Kristina Dahl, the report's lead author and a principal climate scientist at UCS, pointed out in a statement that "if these facilities are flooded even just once, it can be incredibly disruptive or even paralyzing to daily life."
"Communities don't have long to prepare before their vital coastal assets are routinely under threat from climate change-caused flooding," she said. "Our analysis shows that by 2030, the amount of critical infrastructure at risk of repeat flooding along U.S. coastlines is expected to grow by 20% compared to 2020 conditions."

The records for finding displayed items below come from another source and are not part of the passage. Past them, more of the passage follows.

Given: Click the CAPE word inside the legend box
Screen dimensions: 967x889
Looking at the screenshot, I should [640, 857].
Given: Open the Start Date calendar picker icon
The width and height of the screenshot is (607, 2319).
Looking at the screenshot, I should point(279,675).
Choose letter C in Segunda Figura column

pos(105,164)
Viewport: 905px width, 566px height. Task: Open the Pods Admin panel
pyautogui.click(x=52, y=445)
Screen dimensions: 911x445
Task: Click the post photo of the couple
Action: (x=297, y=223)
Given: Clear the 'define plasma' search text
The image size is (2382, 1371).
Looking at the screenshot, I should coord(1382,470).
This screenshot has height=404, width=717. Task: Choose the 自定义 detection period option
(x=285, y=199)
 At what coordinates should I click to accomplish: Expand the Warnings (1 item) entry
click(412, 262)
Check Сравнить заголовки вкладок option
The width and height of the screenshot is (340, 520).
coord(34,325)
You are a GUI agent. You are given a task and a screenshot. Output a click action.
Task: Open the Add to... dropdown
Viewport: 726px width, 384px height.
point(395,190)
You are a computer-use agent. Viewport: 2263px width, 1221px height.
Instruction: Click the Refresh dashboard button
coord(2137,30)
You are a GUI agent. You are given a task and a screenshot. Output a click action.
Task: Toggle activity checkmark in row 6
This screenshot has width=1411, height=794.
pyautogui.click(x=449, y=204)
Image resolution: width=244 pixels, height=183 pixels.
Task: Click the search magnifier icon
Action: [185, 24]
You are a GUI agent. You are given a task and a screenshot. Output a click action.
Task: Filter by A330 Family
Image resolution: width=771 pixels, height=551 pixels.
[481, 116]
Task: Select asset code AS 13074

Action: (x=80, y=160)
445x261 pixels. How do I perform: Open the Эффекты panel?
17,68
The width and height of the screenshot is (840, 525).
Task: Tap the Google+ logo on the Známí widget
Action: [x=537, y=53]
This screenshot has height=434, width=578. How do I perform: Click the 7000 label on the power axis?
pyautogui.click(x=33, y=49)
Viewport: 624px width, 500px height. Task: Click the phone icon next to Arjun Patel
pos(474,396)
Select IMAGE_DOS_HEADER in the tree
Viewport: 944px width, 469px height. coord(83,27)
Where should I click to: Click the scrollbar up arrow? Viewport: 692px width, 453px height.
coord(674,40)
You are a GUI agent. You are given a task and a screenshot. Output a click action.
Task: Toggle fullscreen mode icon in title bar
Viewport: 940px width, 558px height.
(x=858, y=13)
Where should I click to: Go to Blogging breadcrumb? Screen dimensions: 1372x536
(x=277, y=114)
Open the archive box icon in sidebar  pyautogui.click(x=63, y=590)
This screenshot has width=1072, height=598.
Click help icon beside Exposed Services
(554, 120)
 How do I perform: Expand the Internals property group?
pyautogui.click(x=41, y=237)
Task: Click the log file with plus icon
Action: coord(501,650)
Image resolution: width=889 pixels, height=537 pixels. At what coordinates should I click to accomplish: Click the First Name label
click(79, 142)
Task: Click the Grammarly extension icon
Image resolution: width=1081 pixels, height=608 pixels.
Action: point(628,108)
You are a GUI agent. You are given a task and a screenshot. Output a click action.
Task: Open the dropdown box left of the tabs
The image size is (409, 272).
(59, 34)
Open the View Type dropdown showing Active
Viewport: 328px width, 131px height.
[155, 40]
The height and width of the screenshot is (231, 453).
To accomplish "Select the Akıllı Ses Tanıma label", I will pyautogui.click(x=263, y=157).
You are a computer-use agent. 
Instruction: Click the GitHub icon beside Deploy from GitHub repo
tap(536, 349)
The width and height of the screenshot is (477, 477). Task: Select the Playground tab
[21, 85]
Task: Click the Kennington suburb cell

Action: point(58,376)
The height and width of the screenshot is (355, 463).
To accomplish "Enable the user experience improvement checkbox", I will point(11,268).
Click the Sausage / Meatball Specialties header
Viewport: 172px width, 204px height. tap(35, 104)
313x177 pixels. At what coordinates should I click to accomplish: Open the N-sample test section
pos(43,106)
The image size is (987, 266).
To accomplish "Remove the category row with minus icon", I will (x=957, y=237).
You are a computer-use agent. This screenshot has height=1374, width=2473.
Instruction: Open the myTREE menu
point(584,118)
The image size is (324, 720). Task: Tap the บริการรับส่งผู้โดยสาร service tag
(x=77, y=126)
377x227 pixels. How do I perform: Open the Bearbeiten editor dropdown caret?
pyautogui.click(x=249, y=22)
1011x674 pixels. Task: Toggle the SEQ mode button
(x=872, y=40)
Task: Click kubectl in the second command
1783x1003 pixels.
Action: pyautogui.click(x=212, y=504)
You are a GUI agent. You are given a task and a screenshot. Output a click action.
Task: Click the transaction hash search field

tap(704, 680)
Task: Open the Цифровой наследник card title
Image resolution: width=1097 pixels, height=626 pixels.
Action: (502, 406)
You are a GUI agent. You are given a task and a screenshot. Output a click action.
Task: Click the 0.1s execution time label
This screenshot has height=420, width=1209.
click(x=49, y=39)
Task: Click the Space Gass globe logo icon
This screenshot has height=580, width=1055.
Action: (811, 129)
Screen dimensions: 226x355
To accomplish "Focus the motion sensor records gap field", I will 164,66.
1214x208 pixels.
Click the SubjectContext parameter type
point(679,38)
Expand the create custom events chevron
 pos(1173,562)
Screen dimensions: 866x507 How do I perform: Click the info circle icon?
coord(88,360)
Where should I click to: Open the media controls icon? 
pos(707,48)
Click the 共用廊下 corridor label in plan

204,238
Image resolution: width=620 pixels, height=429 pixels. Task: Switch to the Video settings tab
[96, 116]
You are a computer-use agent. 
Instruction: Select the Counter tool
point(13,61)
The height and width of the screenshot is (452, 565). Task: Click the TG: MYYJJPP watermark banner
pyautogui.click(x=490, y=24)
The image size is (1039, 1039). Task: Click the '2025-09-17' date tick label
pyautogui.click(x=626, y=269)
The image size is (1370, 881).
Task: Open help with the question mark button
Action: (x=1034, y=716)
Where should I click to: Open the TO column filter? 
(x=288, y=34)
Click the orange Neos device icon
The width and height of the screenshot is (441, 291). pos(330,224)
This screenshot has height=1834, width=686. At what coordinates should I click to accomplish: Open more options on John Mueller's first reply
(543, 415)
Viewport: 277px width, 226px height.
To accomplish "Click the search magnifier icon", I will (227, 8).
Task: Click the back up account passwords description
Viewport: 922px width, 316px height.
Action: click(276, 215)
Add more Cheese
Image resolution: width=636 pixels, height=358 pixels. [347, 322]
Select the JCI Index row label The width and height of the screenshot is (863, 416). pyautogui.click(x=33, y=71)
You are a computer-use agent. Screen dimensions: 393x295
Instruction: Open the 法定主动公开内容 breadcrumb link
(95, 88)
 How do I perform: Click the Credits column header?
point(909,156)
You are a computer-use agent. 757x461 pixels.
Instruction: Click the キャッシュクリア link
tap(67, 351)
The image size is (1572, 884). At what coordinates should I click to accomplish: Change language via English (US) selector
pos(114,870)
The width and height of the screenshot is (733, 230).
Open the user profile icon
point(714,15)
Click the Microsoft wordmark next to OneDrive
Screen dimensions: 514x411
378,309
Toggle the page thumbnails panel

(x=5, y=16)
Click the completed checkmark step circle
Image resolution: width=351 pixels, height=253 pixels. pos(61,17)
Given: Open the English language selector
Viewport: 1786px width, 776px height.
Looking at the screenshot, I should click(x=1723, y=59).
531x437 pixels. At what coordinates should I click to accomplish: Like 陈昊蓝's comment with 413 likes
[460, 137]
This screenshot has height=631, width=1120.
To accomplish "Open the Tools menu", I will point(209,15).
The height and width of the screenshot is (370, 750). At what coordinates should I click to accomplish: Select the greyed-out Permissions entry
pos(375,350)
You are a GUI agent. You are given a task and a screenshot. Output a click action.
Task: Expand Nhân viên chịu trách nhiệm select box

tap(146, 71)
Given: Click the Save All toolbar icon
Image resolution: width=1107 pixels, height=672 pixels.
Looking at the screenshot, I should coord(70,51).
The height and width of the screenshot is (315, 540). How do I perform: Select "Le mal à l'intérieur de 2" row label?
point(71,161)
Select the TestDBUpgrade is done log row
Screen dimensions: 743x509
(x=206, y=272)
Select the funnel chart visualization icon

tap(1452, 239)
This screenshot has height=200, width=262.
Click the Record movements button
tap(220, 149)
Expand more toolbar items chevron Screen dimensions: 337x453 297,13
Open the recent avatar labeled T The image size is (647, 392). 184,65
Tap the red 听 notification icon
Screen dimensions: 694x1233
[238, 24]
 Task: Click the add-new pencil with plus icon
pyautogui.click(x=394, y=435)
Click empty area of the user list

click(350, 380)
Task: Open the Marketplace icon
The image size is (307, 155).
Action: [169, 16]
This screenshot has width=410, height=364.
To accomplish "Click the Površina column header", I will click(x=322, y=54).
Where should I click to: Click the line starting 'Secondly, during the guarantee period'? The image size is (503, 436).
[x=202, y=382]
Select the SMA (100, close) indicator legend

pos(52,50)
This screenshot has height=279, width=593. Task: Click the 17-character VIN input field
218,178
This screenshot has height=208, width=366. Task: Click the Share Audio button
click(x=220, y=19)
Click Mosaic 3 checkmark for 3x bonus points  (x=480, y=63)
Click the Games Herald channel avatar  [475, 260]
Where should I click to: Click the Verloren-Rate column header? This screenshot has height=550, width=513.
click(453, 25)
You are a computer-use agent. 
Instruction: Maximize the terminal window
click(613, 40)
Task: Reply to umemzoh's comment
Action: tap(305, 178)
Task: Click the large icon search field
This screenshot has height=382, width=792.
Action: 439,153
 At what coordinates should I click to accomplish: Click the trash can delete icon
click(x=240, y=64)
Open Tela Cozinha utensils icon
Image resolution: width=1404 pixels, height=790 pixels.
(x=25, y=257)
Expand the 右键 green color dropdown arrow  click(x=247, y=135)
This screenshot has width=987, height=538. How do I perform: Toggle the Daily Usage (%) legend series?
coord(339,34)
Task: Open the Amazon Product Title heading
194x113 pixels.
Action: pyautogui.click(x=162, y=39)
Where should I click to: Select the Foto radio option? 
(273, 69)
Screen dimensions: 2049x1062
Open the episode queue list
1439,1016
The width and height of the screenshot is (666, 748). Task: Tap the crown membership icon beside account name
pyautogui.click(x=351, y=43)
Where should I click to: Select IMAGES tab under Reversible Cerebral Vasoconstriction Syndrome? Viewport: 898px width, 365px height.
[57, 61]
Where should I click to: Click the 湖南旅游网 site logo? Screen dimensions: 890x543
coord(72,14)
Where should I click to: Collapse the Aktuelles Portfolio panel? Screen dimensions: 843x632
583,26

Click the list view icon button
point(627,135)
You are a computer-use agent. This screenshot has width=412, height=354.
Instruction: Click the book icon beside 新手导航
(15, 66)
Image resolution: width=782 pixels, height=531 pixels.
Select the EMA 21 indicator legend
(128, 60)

The group analyzed three scenarios for the rest of this century—seas rising by 1.6 feet, 3.2 feet, and 6.5 feet—and also found that "between now and 2050, climate change-driven sea-level rise will expose more than 1,600 critical infrastructure assets coastwide to disruptive flooding at least twice per year."
That's "a near doubling from 2020 exposure and a 53% increase relative to 2030 exposure," the report states. "Of those assets, nearly 1,100 are expected to flood monthly, on average, in this time frame."
The states facing the highest threats of disruptive flooding are Louisiana, New Jersey, Florida, Maryland, and California. Already, some insurance companies are bailing on coastal communities due to the rising disaster risk. The new publication says that "future flooding particularly threatens public and affordable housing."
Erika Spanger, a report co-author and director of strategic climate analytics at UCS, noted that "even if their homes stay dry, disruptive flooding of vital infrastructure could leave people essentially stranded within their communities or enduring intolerable and even unlivable conditions."
The document highlights that "this burden is borne inequitably: More than half the infrastructure at risk by 2050 is in communities at a disadvantage based on historical and ongoing racism, discrimination, and pollution."
"The amount of infrastructure in jeopardy late this century will depend heavily on countries' choices about global heat-trapping emissions," the publication stresses. "Policymakers and public and private decision-makers must take immediate, science-based steps to safeguard critical infrastructure and achieve true, long-term coastal resilience."
The report includes sections for six specific recommendations:
"There is a narrow window of time for federal, state, and local policymakers to provide funding and resources and for local
decision-makers to use this backing to implement changes in their communities in preparation for an inevitable increase of regular disruptive flooding," the document warns. "Investments in resilience, equitably shared, can help build a safer, fairer future for all."